[DATA]:
━━━━━━━━━━━━━━━━

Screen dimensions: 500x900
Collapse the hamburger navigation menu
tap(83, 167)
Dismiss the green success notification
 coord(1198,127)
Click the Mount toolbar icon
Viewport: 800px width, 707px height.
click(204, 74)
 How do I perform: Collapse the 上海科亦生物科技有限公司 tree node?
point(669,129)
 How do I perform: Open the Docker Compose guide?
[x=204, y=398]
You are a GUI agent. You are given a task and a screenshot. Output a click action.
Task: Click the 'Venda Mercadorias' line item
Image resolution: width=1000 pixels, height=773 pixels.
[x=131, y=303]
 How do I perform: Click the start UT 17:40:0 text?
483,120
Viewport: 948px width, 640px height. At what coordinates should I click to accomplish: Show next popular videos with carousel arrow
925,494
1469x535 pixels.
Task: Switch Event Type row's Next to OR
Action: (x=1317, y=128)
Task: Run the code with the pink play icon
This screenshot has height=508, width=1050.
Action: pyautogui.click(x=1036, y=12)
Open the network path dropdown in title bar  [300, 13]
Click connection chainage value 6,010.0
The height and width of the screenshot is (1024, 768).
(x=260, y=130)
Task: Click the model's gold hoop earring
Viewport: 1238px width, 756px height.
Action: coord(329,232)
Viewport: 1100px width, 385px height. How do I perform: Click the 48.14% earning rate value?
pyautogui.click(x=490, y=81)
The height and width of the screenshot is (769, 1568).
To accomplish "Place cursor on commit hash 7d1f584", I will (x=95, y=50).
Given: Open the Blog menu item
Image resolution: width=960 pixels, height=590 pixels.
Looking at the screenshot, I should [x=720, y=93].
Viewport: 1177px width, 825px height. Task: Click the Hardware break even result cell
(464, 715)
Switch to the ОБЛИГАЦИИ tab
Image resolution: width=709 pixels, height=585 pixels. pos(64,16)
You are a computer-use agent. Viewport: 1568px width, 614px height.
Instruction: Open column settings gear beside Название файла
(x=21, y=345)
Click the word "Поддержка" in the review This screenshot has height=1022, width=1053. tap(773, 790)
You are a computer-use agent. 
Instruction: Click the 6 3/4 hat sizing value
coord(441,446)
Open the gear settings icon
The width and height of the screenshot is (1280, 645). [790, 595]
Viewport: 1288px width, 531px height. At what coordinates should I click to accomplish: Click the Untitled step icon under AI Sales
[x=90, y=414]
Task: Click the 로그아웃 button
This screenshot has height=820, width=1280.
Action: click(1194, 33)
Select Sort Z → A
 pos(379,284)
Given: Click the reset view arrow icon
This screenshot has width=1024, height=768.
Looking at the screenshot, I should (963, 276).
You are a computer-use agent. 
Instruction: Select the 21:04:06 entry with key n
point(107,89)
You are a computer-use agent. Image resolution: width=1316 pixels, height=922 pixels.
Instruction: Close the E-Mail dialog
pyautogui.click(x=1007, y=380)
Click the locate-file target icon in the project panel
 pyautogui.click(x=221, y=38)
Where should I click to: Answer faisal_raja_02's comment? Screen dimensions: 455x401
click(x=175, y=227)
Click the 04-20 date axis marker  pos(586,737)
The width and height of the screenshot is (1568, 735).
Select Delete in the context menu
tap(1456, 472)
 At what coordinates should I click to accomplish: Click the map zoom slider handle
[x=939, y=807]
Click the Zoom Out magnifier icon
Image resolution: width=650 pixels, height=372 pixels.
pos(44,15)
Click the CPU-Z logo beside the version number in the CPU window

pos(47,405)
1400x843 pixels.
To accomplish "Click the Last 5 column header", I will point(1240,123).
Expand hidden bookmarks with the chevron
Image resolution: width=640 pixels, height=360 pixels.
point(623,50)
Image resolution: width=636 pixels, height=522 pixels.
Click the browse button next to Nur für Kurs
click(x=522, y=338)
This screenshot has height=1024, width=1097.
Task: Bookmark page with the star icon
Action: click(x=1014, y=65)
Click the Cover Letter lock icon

━━━━━━━━━━━━━━━━

[WHAT THE TASK ASKS]: Everything above from the line containing "Click the 04-20" through the line containing "Image resolution: width=636" must be copied exactly. Nothing outside that range belongs in the answer.

[SOLUTION FOR THIS TASK]:
Click the 04-20 date axis marker  pos(586,737)
The width and height of the screenshot is (1568, 735).
Select Delete in the context menu
tap(1456, 472)
 At what coordinates should I click to accomplish: Click the map zoom slider handle
[x=939, y=807]
Click the Zoom Out magnifier icon
Image resolution: width=650 pixels, height=372 pixels.
pos(44,15)
Click the CPU-Z logo beside the version number in the CPU window

pos(47,405)
1400x843 pixels.
To accomplish "Click the Last 5 column header", I will point(1240,123).
Expand hidden bookmarks with the chevron
Image resolution: width=640 pixels, height=360 pixels.
point(623,50)
Image resolution: width=636 pixels, height=522 pixels.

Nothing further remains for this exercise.